FARDC_TroupesLes opérations de bouclage et ratissage menées contre les combattants hutus rwandais dans la province du Nord Kivu affaiblit de plus en plus les groupuscules armés encore actifs dans l'Est de la RDC.

Selon la mission onusienne, au cours de la semaine qui vient de s'achever, les opérations conjointes FARDC et MONUC ont permis d'arrêter 21 combattants au cours des patrouilles. Même si la source onusienne ne confirme pas, les FARDC font état des 45 éléments rwandais tués, 29 armes récupérées lors des affrontements avec ces ennemis de la paix. Incapables de mener une rébellion chez eux et d'inquiéter leur gouvernement, les rebelles continuent à s'entêter à demeurer sur le sol congolais. Ils ne cessent de multiplier les intimidations contre les civils surtout dans la localité de Bunyakiri.Conscients de cette réalité, l'état major congolais et la force de la MONUC se préparent en conséquence.

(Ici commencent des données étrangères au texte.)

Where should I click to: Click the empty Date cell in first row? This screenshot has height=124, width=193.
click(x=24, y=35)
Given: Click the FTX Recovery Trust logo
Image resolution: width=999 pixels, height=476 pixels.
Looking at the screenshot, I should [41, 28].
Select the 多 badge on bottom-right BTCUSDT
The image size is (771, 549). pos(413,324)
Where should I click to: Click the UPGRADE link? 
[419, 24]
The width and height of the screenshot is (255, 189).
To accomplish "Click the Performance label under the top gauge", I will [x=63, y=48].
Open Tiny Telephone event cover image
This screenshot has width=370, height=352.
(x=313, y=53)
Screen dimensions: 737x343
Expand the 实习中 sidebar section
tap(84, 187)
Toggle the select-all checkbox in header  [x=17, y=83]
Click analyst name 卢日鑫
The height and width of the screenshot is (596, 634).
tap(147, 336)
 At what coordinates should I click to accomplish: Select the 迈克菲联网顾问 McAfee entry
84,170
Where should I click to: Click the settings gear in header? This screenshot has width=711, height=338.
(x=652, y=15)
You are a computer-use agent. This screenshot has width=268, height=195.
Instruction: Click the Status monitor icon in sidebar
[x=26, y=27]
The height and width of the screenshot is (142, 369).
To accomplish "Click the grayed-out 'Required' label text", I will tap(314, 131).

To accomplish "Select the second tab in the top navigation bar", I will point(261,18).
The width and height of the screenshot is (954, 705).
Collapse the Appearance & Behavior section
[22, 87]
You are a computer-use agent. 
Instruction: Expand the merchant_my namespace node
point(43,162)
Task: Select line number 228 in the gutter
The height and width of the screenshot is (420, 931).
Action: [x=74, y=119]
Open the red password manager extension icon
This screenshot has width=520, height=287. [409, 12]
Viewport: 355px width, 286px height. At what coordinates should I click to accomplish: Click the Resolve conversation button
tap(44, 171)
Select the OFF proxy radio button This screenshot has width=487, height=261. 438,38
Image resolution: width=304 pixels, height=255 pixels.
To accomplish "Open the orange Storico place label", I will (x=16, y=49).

L'opération Kimia 2 continue ses préparatifs pour neutraliser toutes les forces négatives étrangères et locales sans trop des dégâts collatéraux. C'est ce qui explique la réunion de planification tenue à Bukavu et présidée par le général Babacar Gaye de la MONUC et Amuli des FARDC à la fin du mois d'avril. Ils ont examiné les plans de l'opération et les mesures visant à renforcer les mesures de protection des civils dans les zones opérationnelles.

Dans la province Orientale, les opérations du même genre ont permis de libérer neuf garçons et une fille qui sont restés longtemps dans les mains du groupe armé LRA. Ils ont été amenés au camp des militaires congolais à Dungu. La force de la mission onusienne a sollicité l'antenne locale de l'UNICEF pour s'occuper de ces jeunes. Les éléments de FRPI se sont dispersés au sein des populations locales.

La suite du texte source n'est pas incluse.